Nessuno è al sicuro? 

''Io credo che questo meccanismo sia già entrato nelle case di tutti. Quel che sta facendo l'agenzia americana fuori dai confini si riferisce a ogni cittadino; e siccome gli algoritmi sono tali che se ne può ricavare un dato statistico, siamo nella situazione in cui ci sono detentori di informazioni statistiche collettive, che possono completamente modificare le scelte politiche dei governi. Siamo di fronte ad un cambiamento del ruolo del sistema informativo, da spionaggio in organismi dirigenti dei flussi mentali delle persone. Che non si rendono conto di quel che sta accadendo, ma ciò che emerge è che la democrazia è ormai finita da tempo, non per colpa dei russi: all'avanguardia di queste operazioni ci sono gli Usa, va detto con chiarezza. Sappiamo che lo possono fare e lo stanno facendo, vediamo chi si è spinto più in là''. 

Come risuonano oggi le parole di Trump su Brennan? 

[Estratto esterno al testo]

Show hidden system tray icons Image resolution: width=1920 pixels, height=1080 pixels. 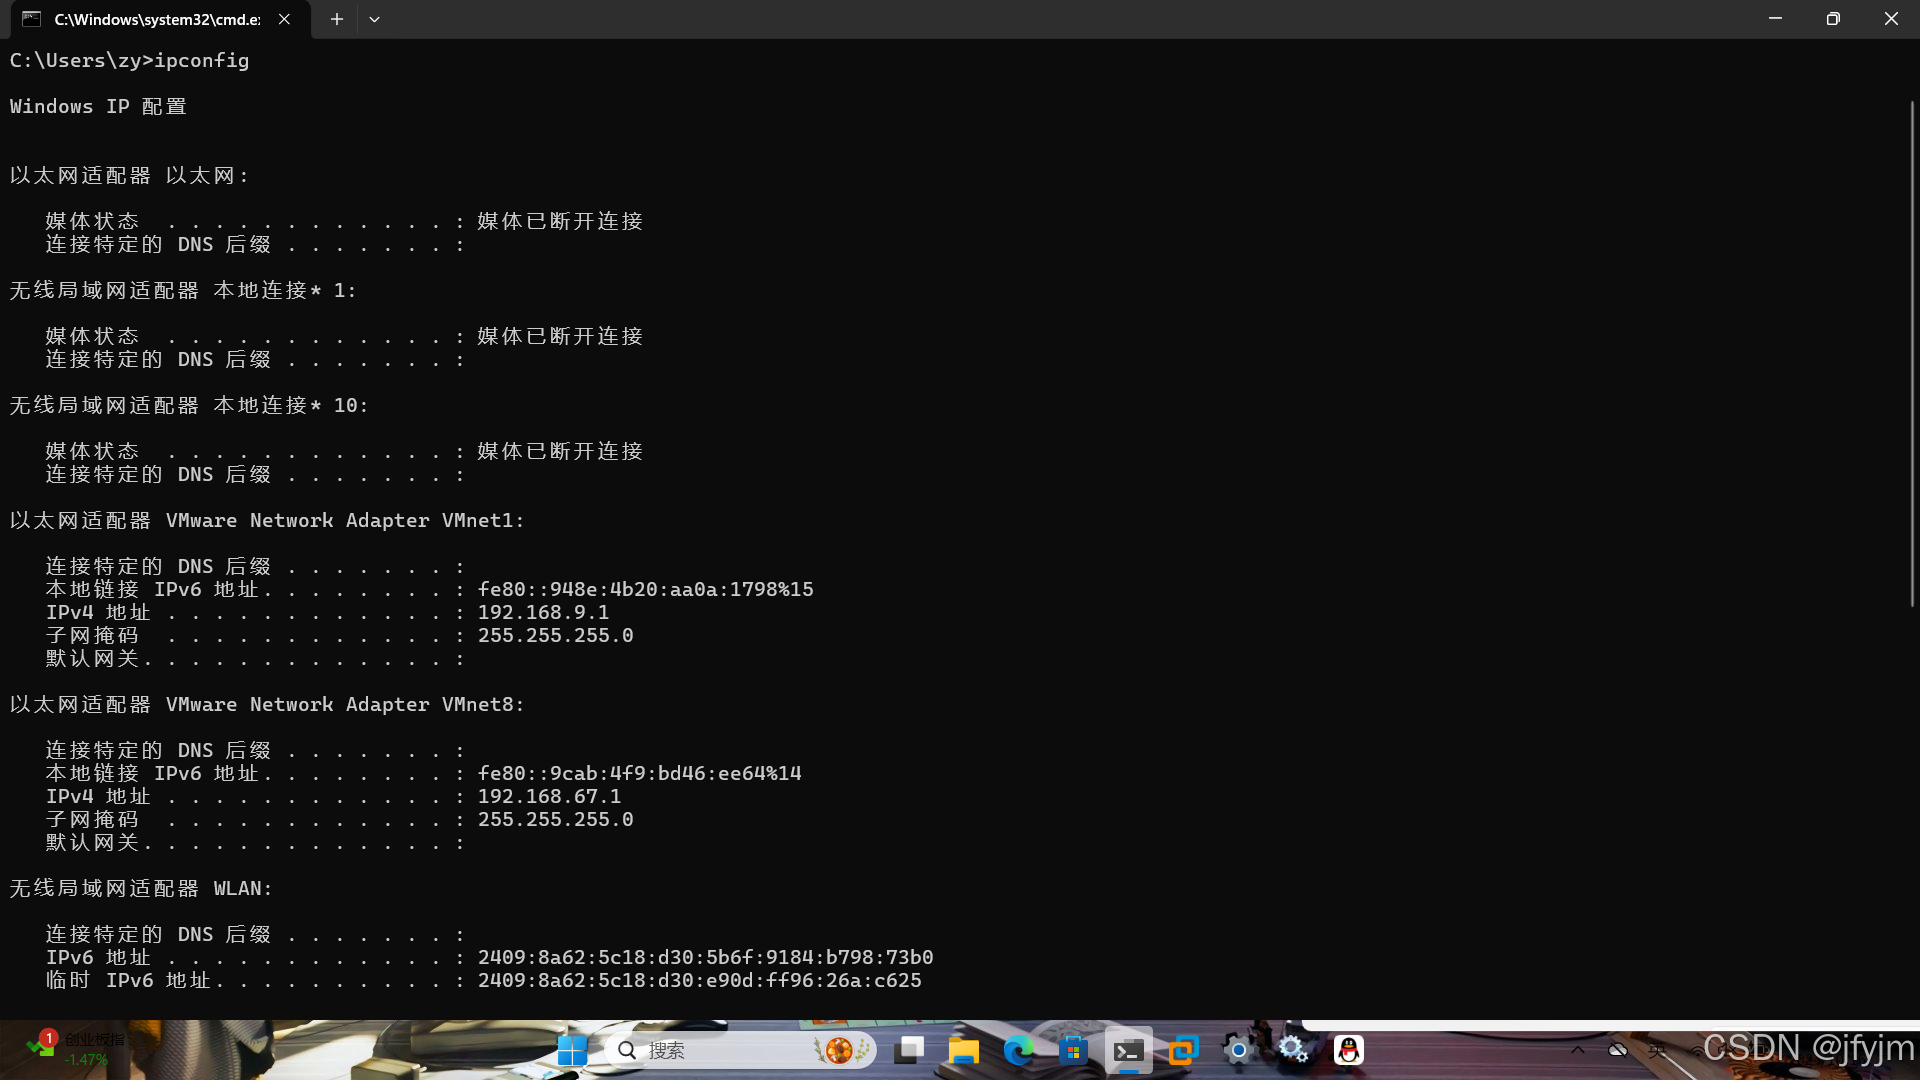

''Sicuramente non aveva torto. Vede, questi signori hanno in mano una enorme quantità di informazioni su tutti i cittadini americani, come ha già denunciato Snowden, e spesso chi ha questo potere diventa improvvisamente più potente di organismi e uomini che dovrebbero controllarne il funzionamento''. 

Nonostante tutto, però, negli Usa ha vinto il candidato non appoggiato dall'establishment. 

''Si, perché c'è una gravissima crisi del sistema della comunicazione che questi signori hanno messo in moto. Il mainstream si è così strettamente intrecciato con il potere politico, che una parte del pubblico si trova di fronte ad una, per così dire, 'disconnessione cognitiva', perché si sentono dire dal sistema una serie di cose che non corrispondono alla vita quotidiana. Ci viene detto, ad esempio, che le cose vanno bene ma in realtà milioni di persone intuiscono o vivono una realtà diversa, ed ecco la disconnessione. La fiducia nel sistema occidentale sta sgretolandosi di fronte alla contraddizione con la realtà delle cose''.